Sufi Practice: Remembrance (Dhikr)
When the ego rises with pride, greed, or malice, place your hand over your heart and repeat the Divine Name - Allah, Allah - or a phrase of remembrance: La ilaha illa’llah (“There is no reality but the One”). Let the sound wash over the forgetfulness. Every repetition polishes the mirror of the heart. In this way, what seemed evil is revealed as forgetfulness, and forgetfulness is healed by remembering.
A Shared Thread
Though their languages differ, these traditions converge: evil is not an eternal rival to good but a condition of distortion, imbalance, or forgetfulness. To confront it is not to amplify its shadow but to restore awareness, harmony, and remembrance.
For the mystic, the greatest danger is not that evil exists, but that we mistake it for the final word. The work is to recognize its passing nature, to bear witness without surrendering to it, and to live in such a way that the reversal - evil as anti-live - is continually healed by the deeper stream of life.
The Small Self and the Living Way
Evil, as many mystic traditions remind us, is not an eternal force but a distortion. Often, the distortion begins with how we imagine ourselves. When the ego - the small self - believes it stands alone, surrounded by threats and competitors, the world appears hostile. Every encounter feels like a contest, every difference an enemy. The smaller we are in our own minds, the more we are driven to fight.
This is the tragedy of the isolated ego: it shrinks us into scarcity. Life becomes a zero-sum game. My gain means your loss. My survival requires your defeat. From this vantage, aggression seems necessary, even righteous. Yet it is all born from a fundamental mis-seeing.
Mystics across cultures invite us to step out of this cramped vision. The Upanishads whisper: “Tat tvam asi - you are that.” Rumi sings, “You are not a drop in the ocean. You are the entire ocean in a drop.” The Taoist sage smiles, knowing the same current animates river, cloud, and breath. The Buddhist monk reminds us that there is no separate self, only the flow of causes and conditions.
To see ourselves as connected, as unique expressions of a single living source, is to shift from defensiveness to participation. The world is no longer “against us.” It is with us, in us, as us. Instead of fighting others, we learn to work in rhythm with them, the way voices join in a song.

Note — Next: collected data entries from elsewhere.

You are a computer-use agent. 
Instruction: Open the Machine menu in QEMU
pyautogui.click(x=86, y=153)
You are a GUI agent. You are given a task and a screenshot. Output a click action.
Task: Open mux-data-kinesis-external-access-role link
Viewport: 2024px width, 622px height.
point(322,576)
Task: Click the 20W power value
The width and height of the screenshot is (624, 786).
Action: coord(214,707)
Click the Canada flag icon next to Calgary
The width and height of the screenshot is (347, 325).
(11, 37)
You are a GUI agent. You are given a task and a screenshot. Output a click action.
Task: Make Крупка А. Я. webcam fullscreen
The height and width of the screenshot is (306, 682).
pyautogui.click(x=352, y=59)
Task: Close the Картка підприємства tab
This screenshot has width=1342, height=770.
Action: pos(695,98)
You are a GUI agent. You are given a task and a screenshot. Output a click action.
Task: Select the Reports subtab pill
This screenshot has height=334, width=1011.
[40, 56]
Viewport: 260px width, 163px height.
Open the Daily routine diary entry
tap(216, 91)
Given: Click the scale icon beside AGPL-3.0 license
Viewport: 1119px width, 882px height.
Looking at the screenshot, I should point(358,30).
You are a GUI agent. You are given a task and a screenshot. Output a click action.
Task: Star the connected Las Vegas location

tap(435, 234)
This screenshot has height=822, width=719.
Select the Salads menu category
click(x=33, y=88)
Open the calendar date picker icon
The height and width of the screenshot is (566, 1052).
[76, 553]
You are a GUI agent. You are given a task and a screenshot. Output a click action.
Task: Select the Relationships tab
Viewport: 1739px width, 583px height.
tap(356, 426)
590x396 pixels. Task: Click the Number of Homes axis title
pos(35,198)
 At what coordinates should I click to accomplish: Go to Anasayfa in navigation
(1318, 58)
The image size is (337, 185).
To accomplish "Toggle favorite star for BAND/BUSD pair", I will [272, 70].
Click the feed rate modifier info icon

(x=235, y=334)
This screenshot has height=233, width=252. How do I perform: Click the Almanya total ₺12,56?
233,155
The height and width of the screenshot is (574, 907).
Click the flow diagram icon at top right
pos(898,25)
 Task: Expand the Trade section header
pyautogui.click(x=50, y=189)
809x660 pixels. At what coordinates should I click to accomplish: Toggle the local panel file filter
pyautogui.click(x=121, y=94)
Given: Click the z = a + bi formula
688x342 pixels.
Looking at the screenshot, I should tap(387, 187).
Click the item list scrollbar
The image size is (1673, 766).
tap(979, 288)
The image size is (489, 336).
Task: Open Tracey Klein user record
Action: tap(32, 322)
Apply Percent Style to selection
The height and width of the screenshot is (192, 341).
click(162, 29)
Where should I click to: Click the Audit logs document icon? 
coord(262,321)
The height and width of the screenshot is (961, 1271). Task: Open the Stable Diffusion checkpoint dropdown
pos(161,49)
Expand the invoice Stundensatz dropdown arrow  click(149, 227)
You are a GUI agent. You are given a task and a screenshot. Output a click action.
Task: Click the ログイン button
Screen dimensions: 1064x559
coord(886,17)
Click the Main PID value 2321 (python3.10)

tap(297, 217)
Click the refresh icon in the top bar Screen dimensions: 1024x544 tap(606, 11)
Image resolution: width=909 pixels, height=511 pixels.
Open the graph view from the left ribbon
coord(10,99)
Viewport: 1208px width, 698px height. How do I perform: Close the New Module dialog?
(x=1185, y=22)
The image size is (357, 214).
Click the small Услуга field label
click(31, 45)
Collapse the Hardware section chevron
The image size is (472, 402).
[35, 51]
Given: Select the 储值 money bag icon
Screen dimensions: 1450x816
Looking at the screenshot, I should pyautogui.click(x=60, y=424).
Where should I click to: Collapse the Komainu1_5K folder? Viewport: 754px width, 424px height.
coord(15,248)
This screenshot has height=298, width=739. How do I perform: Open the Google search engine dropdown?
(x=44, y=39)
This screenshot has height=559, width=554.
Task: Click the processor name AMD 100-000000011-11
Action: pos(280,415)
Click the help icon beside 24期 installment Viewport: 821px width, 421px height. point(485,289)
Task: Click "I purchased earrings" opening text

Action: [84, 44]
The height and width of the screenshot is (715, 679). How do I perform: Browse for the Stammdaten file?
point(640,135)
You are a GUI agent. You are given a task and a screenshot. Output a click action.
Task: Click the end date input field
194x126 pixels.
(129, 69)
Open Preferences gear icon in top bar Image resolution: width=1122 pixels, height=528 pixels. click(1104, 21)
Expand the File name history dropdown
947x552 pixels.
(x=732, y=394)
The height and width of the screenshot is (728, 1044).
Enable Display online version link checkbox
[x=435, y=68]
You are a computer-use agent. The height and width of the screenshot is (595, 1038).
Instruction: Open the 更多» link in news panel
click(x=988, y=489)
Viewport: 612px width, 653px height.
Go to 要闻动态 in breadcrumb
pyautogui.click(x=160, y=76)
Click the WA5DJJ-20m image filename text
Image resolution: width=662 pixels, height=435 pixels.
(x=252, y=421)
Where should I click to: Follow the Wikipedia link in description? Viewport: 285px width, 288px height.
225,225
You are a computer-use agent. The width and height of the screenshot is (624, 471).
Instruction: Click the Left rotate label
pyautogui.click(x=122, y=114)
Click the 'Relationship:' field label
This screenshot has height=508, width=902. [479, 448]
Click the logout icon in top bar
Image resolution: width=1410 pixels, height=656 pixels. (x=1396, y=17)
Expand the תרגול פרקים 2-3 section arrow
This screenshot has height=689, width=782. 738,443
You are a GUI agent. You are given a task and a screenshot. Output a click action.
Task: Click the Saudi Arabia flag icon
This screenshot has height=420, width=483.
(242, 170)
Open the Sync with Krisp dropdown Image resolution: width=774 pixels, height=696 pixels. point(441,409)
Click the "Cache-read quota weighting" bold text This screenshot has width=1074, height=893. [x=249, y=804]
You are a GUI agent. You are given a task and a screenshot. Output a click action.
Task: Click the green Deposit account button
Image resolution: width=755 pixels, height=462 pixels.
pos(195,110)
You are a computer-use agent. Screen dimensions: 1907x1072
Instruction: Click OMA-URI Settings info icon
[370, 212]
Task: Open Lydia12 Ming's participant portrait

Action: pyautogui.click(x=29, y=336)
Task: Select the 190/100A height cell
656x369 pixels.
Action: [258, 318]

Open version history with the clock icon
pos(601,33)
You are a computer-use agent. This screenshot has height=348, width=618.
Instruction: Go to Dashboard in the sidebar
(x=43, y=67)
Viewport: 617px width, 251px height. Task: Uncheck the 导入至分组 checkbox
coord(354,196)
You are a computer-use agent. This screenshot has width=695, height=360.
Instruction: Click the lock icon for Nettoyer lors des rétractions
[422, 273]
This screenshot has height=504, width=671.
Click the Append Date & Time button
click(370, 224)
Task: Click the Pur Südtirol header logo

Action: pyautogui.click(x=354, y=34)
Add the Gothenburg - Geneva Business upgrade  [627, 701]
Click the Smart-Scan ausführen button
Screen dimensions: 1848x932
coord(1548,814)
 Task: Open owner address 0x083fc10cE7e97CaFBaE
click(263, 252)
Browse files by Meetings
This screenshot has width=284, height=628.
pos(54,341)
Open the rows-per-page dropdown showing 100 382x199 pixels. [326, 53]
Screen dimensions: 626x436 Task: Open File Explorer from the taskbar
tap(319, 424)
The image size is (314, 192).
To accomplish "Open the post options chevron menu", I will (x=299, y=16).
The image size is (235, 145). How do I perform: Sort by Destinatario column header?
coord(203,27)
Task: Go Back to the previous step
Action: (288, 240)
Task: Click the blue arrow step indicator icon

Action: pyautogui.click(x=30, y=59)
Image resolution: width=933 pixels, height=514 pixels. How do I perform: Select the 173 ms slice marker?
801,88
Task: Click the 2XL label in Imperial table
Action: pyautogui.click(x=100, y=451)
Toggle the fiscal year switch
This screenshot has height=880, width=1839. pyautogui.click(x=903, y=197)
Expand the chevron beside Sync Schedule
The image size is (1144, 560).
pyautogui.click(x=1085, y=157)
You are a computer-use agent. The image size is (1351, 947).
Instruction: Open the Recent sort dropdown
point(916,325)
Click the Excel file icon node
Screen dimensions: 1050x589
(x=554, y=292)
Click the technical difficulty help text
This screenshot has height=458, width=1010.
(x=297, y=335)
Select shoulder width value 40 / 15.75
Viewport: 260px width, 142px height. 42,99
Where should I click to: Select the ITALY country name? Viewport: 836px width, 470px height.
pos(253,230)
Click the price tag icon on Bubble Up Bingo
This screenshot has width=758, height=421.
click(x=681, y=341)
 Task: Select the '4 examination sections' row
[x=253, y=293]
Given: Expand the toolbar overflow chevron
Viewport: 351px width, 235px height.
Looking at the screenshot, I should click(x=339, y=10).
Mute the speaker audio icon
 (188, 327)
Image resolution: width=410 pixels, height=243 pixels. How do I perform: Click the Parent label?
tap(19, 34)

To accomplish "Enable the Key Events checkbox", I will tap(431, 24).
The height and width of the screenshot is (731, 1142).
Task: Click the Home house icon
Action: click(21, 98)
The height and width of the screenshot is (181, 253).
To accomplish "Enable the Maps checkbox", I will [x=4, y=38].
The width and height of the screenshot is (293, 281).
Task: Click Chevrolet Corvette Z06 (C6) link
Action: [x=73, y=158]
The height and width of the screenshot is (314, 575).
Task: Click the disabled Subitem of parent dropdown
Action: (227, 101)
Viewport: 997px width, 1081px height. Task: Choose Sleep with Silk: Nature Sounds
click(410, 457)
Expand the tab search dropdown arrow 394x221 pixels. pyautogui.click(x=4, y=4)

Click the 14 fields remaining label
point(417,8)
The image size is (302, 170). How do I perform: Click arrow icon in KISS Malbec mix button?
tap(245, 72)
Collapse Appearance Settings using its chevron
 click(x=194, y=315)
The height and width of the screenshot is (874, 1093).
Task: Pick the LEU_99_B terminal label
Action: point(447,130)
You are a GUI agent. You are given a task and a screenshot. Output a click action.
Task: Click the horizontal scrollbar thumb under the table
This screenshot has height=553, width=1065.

This does not mean we dissolve into abstraction or lose our uniqueness. Quite the opposite: our individuality becomes more vivid when seen as part of the whole. A flute does not lose its voice because it belongs in an orchestra; it gains its meaning. So too with us.
The deeper self—call it soul, essence, or divine spark - does not need to win or dominate. It only needs to remember. Remembering restores proportion, softens conflict, and opens us to a more living way of interacting with the world. We begin to see that harm done to others reverberates within ourselves, just as kindness ripples outward and returns.
To grapple with evil, then, is also to grapple with the smallness of the ego. The cure is not to inflate the ego but to recognize the deeper self it obscures. When we inhabit that larger self, life ceases to be a battlefield of confrontation. It becomes a field of relationship - an ecology of being in which each of us carries a spark of the same fire.
And so the question turns inward: Will we keep shrinking until everything feels like opposition, or will we widen our hearts and perspective until we see that Life itself is operating though us and all around us?